The Framework: Where are we going with this?

With a stable, fault-tolerant infrastructure, data engineers are venturing into a collaboration with data scientists on designing a framework that bridges the gap between development and deployment of AlayaLabs data projects.

As a start, we are creating a protocol. For instance, we standardized what staged data should look like. Any records that are produced between tasks or at the end of a workflow are written in batches as compressed Newline Delimited JSON documents. An example of what stages might look like for a natural language processing pipeline might be:

  • A copy of database rows including the targeted text fields. This data results from queries to the replica databases.
  • A cleaned version of that data, that has gone through spellchecking or categorization, for example.
  • Results of applying a trained model to cleaned data.

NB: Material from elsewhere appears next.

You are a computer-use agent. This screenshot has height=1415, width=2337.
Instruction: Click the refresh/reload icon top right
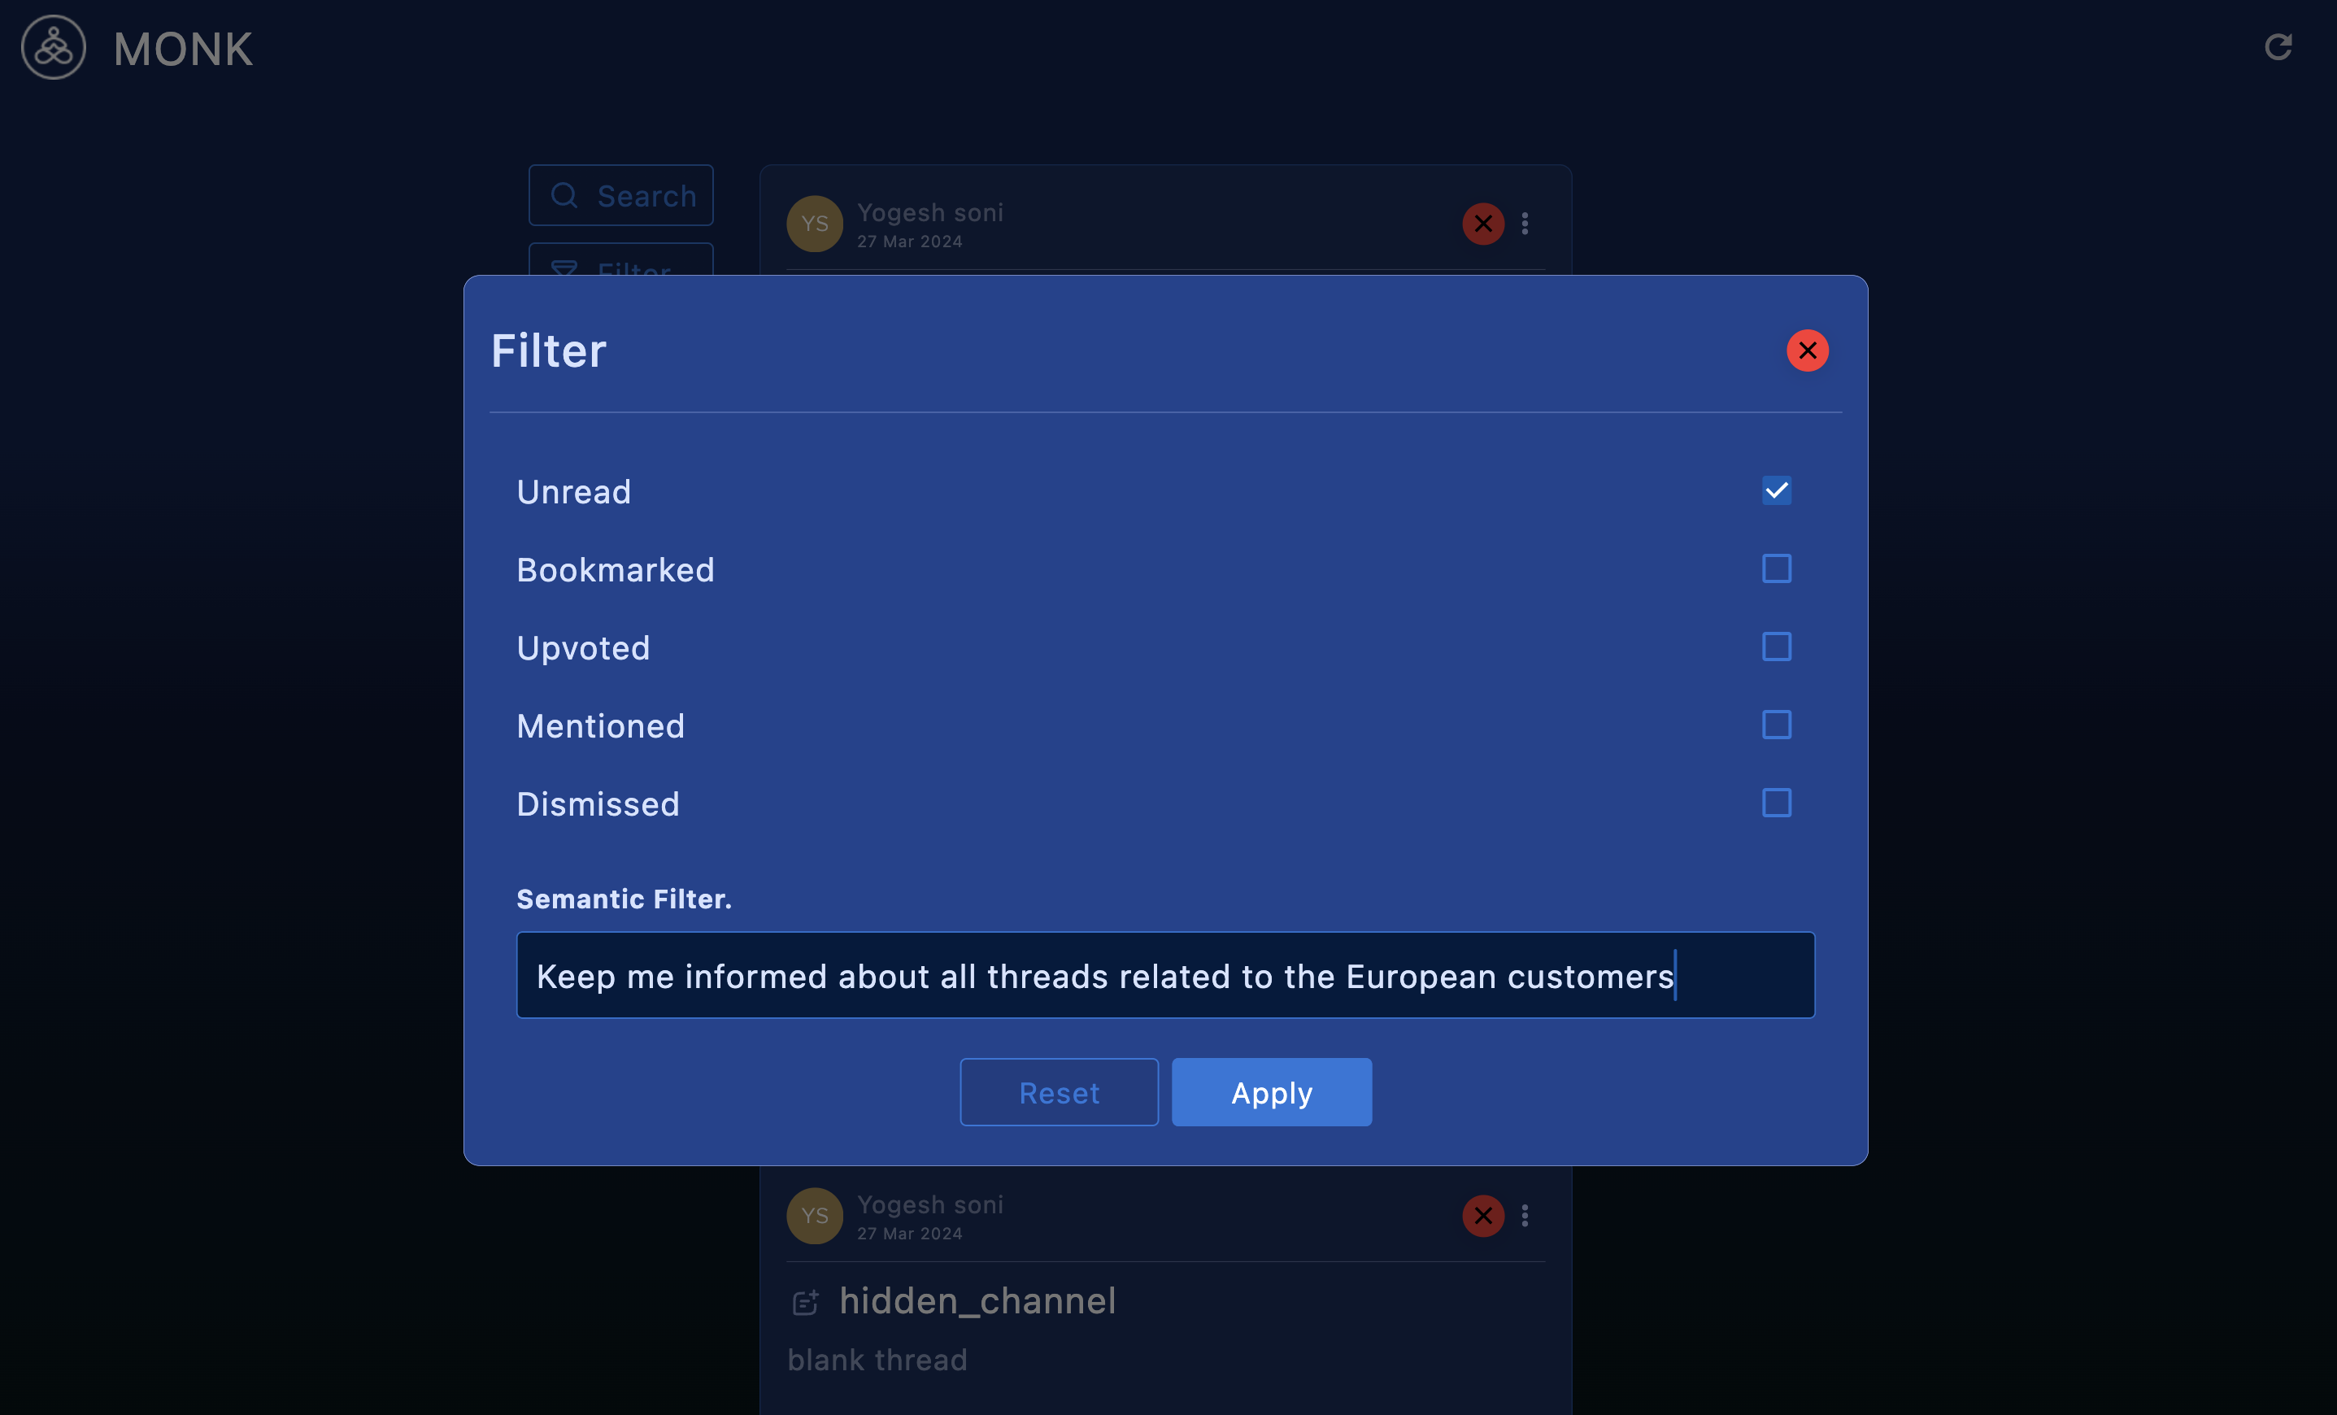click(x=2277, y=45)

Staged data also acts as our data lake, where all the raw data and transformed data can be stored and accessed later.

By knowing what data looks like in our data lake, we can provide helpful Python packages. We created a set of Airflow extensions adapting these to operators. Similarly, a data scientist can adapt them to their notebooks or scripts. The following is what an Airflow Dag might end up looking like:

Why batches?

Using batches for staging makes it possible to get many records with one call. For instance a batch of 30 records on S3 will require one HTTP request rather than 30. Another important aspect is that batches play into how Airflow likes to do things, which is to operate on specific intervals of time atomically. Therefore, by encoding the interval’s execution time into the name of the batches, we make it really easy for tasks to find the data they need. An article written by the creator of Airflow offers a much better description of why batched data plays well with Airflow. A third advantage, is that it makes it easier to ensure an optimal size for the files we are asking Snowflake, our Airflow worker, or your Jupyter notebook to load. We cap the uncompressed size of batches to 500MB so nobody ever requests more data than they can chew on at once.

Why ndjson?

Newline Delimited JSON, is supported by Snowflake. In fact, when specifying the JSON file format type, Snowflake expects ndjson by default. It is supported by Pandas out of the box as well, another tool commonly used by our data scientists:

pd.read_json(ndjson_bytes_stream, orient="records", lines=True)

JSON is also a much better defined standard than csv, and comes with better tooling. JSON serialization is not always very performant, so we found that employing orjson provides significant benefits.

As a data engineer at AlayaLabs, my job is to make sure our data scientists can spend most of their time developing models and gaining insight, and less figuring out fault tolerance, job scheduling, infrastructure, and other aspects of software delivery. Our cloud native stack, with Airflow at its core, helps make this possible. This post summarized a high level view of our framework for developing data projects. Subsequent posts will likely describe individual aspects in greater detail. Furthermore, our infrastructure, software, and tools are constantly evolving. Going forward, our goal is to continue closing the gap between development and delivery until anyone with Python knowledge can leverage the power of our tech stack.